━━ LISTED ENTRIES ━━

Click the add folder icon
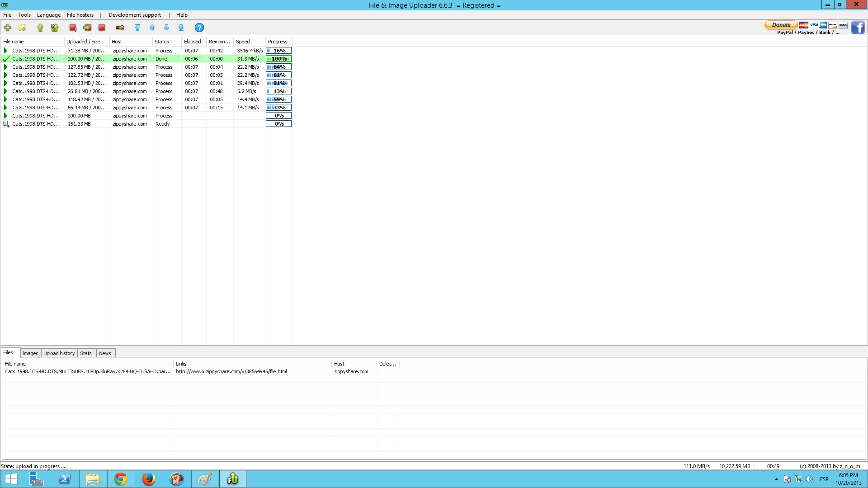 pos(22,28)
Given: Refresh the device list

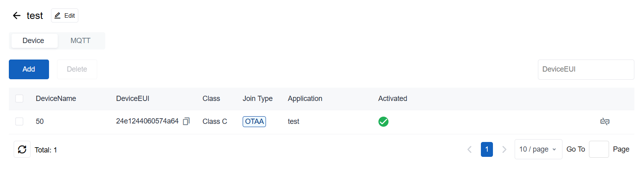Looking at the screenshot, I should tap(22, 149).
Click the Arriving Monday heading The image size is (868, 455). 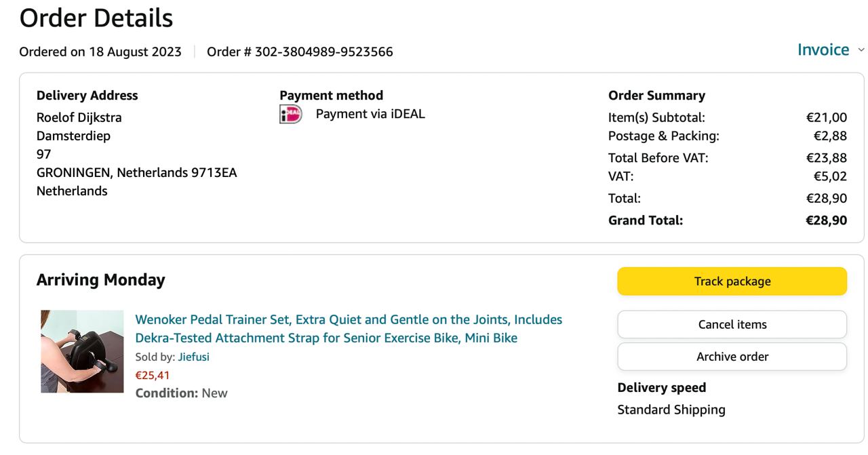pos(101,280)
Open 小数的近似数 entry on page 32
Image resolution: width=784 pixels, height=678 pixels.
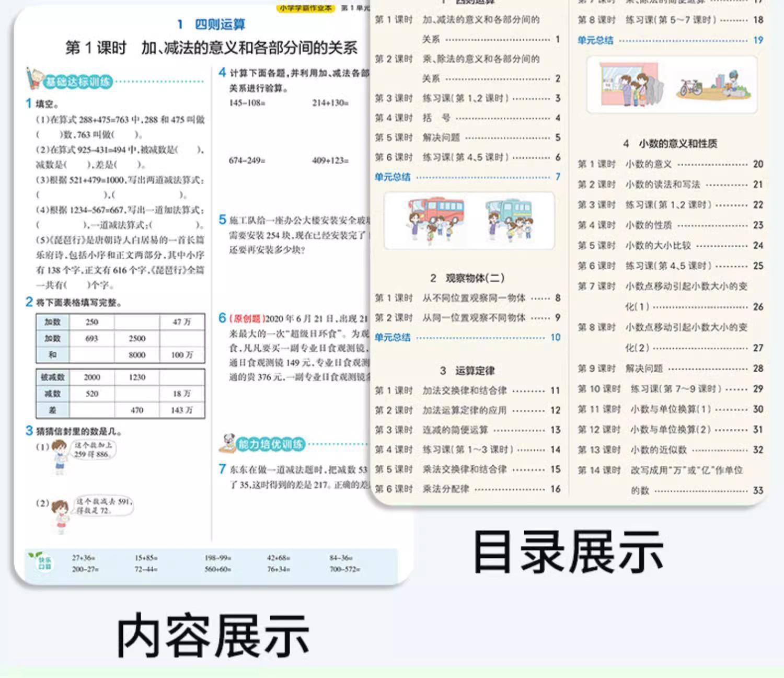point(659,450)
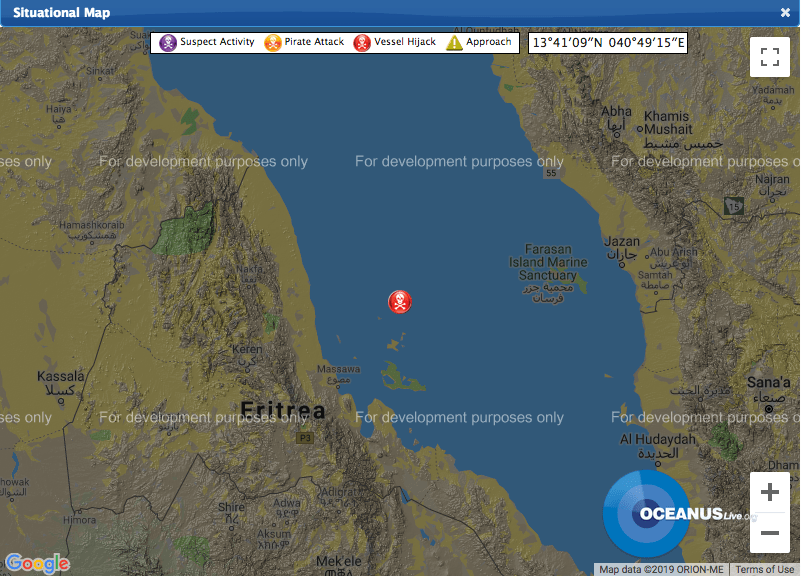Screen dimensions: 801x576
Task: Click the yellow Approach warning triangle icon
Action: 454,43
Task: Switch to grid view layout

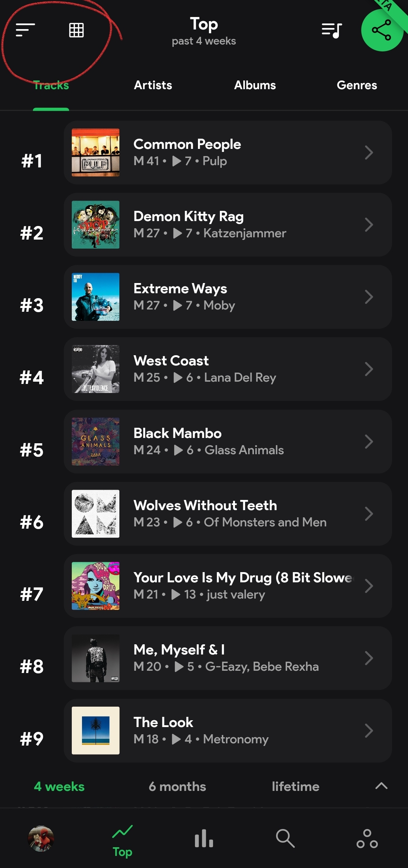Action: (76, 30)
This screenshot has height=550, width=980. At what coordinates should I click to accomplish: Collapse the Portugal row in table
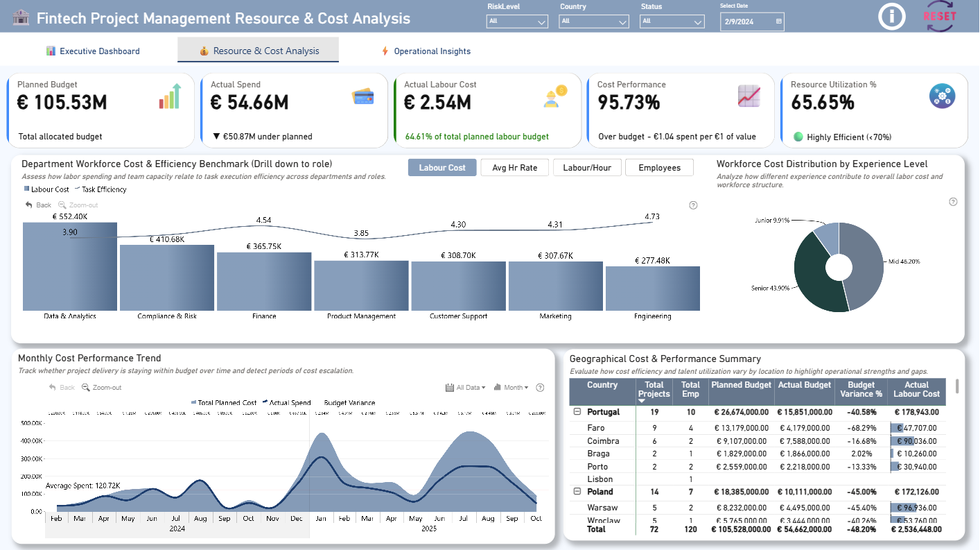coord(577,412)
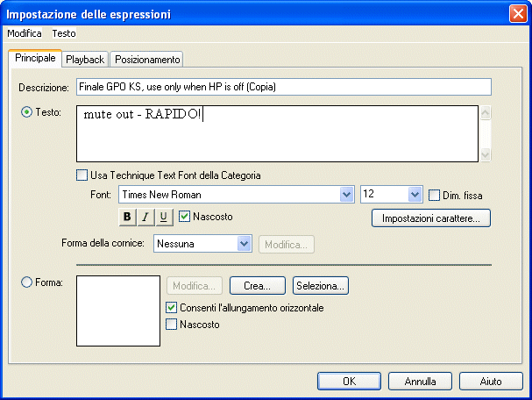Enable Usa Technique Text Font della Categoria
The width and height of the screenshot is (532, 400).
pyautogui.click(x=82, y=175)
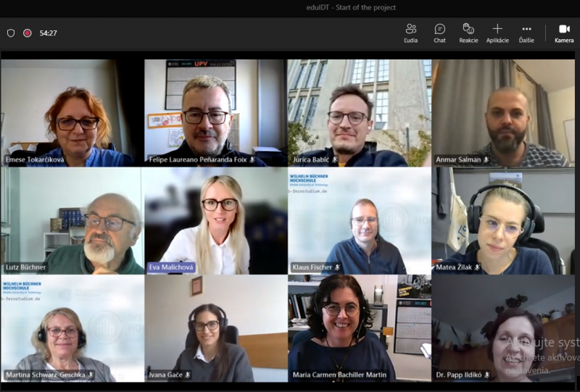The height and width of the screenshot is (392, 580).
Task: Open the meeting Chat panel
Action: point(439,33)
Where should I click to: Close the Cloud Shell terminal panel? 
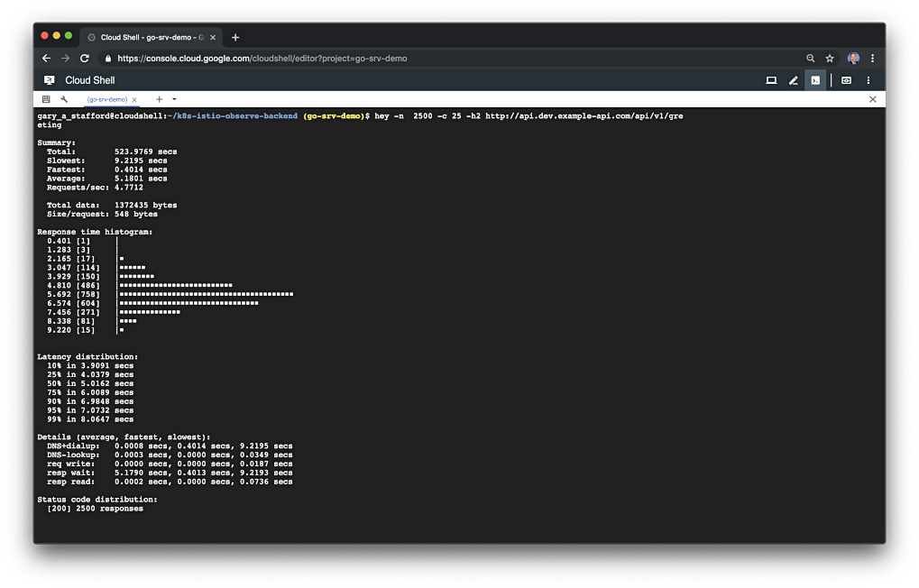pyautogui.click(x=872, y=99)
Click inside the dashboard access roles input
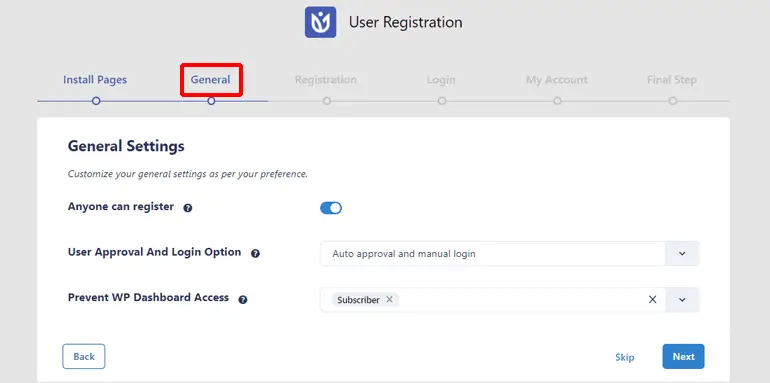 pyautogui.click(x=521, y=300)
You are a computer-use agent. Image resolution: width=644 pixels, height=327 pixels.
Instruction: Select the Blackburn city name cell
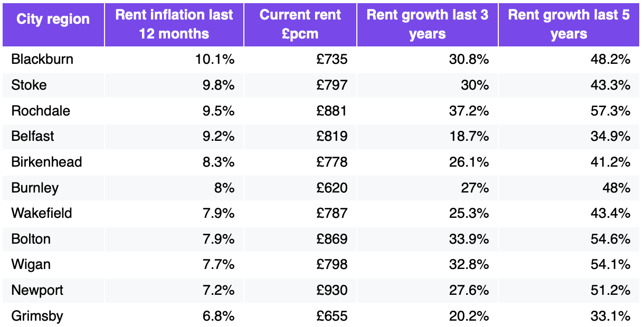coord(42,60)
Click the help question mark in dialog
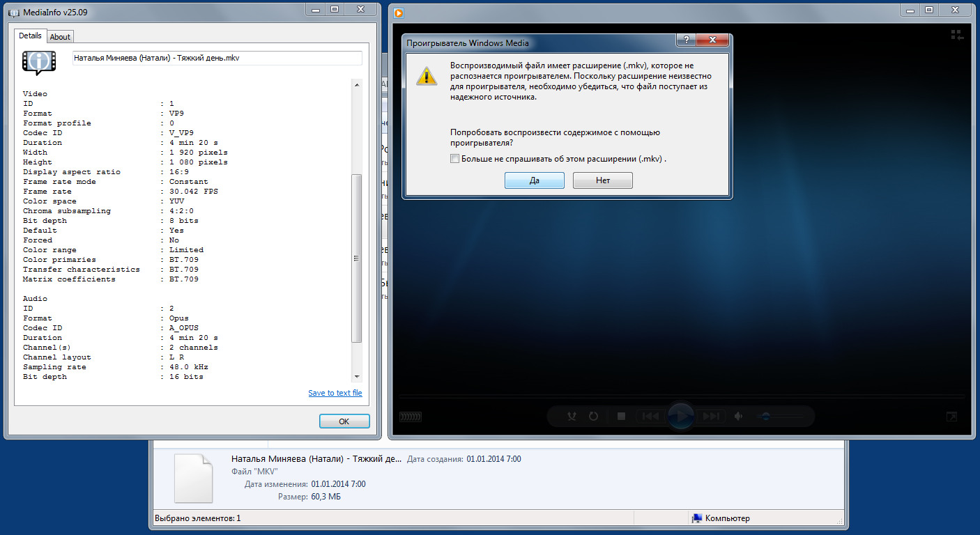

━━━

◆ WORK REQUEST ◆
Output exactly the lines from the line containing "Task: Switch to grid view layout" through the last line of the records, both included, and leave out every picture.

◆ WRITTEN REPLY ◆
Task: Switch to grid view layout

Action: (76, 30)
This screenshot has height=550, width=980. At what coordinates should I click to accomplish: Collapse the Portugal row in table
coord(577,412)
Enable Usa Technique Text Font della Categoria
The width and height of the screenshot is (532, 400).
pyautogui.click(x=82, y=175)
The height and width of the screenshot is (392, 580).
Task: Open the meeting Chat panel
Action: point(439,33)
Where should I click to: Close the Cloud Shell terminal panel? 
pyautogui.click(x=872, y=99)
Click inside the dashboard access roles input
 pyautogui.click(x=521, y=300)
You are a computer-use agent. Image resolution: width=644 pixels, height=327 pixels.
Instruction: Select the Blackburn city name cell
coord(42,60)
Click the help question mark in dialog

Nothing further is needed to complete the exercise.